Protecting adults at risk in London: Good practice resource
Investigating adult abuse: Sexual assault - issues to consider
Sexual abuse is defined as direct or indirect involvement in sexual activity without consent. It may involve rape and sexual assault, including penetrative or non-penetrative sexual acts, that the adult at risk has not consented to, lacks the mental capacity to consent to, or is pressurised into consenting to.
In an emergency, call the police on 999. If a crime has been or may have been committed, refer immediately to the police unless the adult at risk has mental capacity and does not want a report made, and there are no overriding public or vital interest issues. The police may also be contacted later, if more information becomes available and it is then apparent that a crime has been committed.
Where an allegation of serious sexual abuse is identified it must be reported immediately to the police to preserve any forensic evidence. If it is thought that the event occurred within the previous seven days, it is important (if at all practical) to advise the adult at risk not to use the toilet, wash or have anything to eat or drink until the police have attended. This is so that vital evidence, which can still be in place some days after an assault, may be preserved by medical examination. A victim of rape or serious sexual assault may wish to:
- use the lavatory or discard underwear or sanitary products
- wash, shower or bath
- wash their hands
- remove, wash, discard or destroy clothing worn at the time of the incident or subsequent to it
- drink, eat or take non-essential medication
- clean their teeth
- clean up, especially if it is their home.
If so, it should be carefully explained to them that they may destroy valuable evidence by carrying out any of the above or by not protecting the physical scene. Such advice should balance the victim's wishes with the need to preserve potential evidence. Advise the person not to discard sanitary products or condoms.

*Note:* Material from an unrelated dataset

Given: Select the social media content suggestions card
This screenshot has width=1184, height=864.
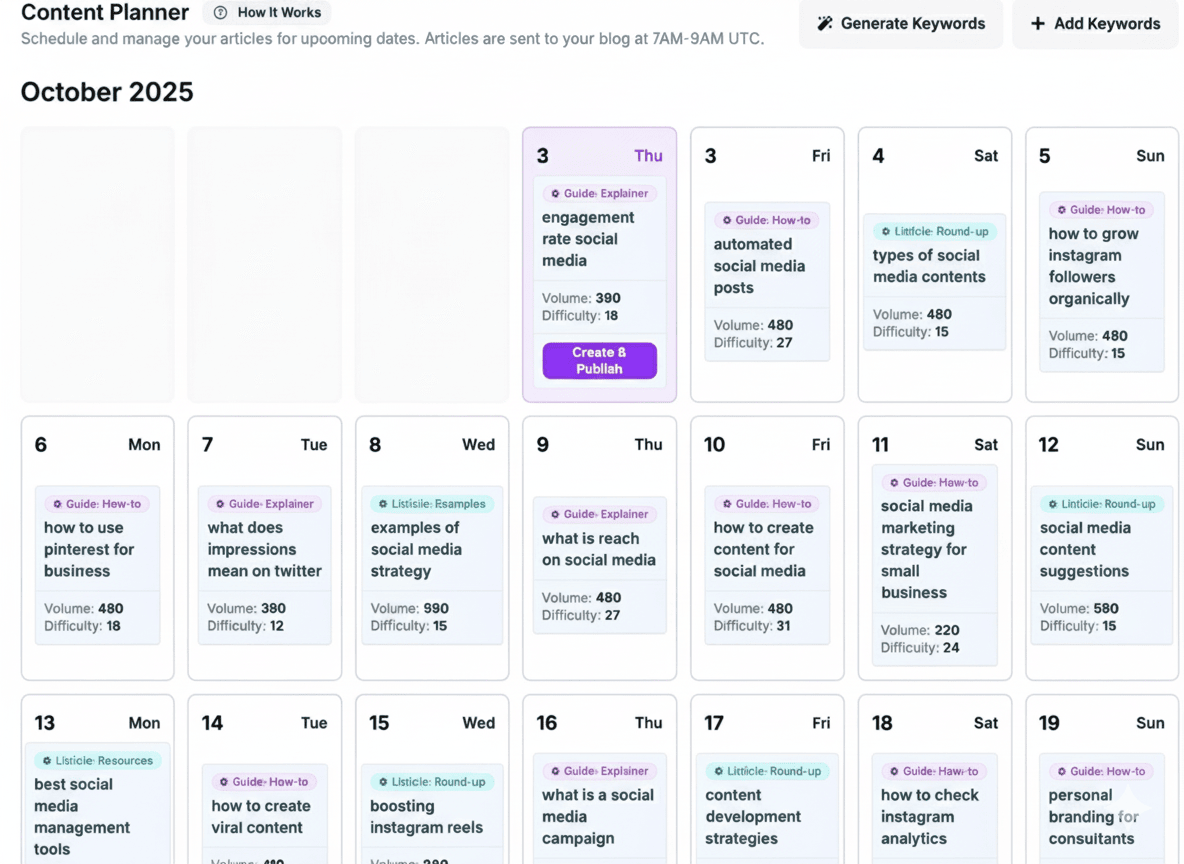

All of this will clearly be distressing to the victim. Early evidence kits are available from the police if the adult at risk wishes to clean their teeth or have a drink. Use of the kit ensures quick and effective recovery of forensic evidence that can be lost due to time delays between reporting and medical examination. If the person does not want to wait until a kit can be used and wishes to clean their teeth or have a drink they should be advised to place the toothbrush in a clean plastic bag and give it to a police officer on arrival. Any clean drinking vessel used should also be preserved in the same way.
If this is a case where the police are not involved, the adult at risk should be informed about the availability of specialist centres in London for people who have been raped or sexually assaulted where they can seek support, advice and treatment. If the police are made aware of the assault they will make contact on the person’s behalf.
Evidence may be found on clothing worn by the person at the time of the offence. The person should not change their clothes if there is any possibility that they were wearing them at the time. Any other items that may have been worn at the time of the offence should be left where they are for the police. If you have had to move anything, tell the police where you have put it and why it had to be moved.
If it is known where the assault took place, this scene may also yield evidence. If the location is indoors no one should be allowed inside. If the adult at risk is in the building or room, nothing should be moved or touched unless absolutely necessary. By restricting access to scenes of crime, contamination from people walking over evidence or inadvertently disturbing things can be minimised.
Many specialist support agencies offer an independent sexual violence adviser (ISVA) service to victims of rape and sexual assault. An ISVA is trained to look after a person’s needs and ensure they are receiving appropriate care and understanding. They will help the person to understand how the criminal justice process works. There are also specialist ISVAs to assist people with learning disabilities and mental health needs.